◆ **PROBLEM**
The required answer is every line of the data containing the word "agent".

◆ **Collected data entries**
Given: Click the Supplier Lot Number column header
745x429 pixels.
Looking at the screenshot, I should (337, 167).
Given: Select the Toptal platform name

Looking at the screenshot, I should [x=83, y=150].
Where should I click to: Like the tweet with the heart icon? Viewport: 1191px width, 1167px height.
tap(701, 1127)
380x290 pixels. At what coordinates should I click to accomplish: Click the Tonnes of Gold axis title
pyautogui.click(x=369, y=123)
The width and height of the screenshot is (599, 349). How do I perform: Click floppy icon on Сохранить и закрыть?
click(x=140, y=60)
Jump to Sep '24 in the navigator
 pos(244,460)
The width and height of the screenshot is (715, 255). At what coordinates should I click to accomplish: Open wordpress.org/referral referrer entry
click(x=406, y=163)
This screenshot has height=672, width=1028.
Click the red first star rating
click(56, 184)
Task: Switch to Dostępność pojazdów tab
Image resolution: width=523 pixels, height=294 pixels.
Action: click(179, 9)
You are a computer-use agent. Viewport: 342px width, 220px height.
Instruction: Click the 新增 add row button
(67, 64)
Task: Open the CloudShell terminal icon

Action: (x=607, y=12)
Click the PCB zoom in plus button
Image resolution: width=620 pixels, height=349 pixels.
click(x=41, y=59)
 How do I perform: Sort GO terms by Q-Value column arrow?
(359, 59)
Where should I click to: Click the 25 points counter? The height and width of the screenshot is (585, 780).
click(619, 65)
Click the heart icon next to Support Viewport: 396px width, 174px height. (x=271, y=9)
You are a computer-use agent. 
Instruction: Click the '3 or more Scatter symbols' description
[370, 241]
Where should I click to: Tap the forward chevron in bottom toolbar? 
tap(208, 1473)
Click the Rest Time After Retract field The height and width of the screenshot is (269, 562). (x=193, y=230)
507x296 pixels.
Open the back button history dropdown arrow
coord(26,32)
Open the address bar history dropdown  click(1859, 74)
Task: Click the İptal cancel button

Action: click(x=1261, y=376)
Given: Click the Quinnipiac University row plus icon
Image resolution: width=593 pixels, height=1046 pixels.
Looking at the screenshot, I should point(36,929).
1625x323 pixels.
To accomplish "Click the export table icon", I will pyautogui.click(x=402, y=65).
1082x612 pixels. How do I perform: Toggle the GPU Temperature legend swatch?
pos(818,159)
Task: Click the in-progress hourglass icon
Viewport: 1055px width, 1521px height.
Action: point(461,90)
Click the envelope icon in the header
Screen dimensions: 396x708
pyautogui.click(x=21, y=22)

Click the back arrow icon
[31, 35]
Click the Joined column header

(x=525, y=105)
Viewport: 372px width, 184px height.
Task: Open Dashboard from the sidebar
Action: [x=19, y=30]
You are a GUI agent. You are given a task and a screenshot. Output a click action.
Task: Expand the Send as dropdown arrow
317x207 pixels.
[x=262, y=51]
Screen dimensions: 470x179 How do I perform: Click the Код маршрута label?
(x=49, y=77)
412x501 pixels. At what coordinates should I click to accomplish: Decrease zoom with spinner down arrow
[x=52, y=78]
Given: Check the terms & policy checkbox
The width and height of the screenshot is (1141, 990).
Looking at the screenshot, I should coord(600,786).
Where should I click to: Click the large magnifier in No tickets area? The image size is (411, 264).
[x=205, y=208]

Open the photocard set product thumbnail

◆ **ANSWER TO THIS TASK**
You are a computer-use agent. Viewport: 342px width, 220px height.
You are a computer-use agent. 
You are a GUI agent. You are given a task and a screenshot. Output a click action.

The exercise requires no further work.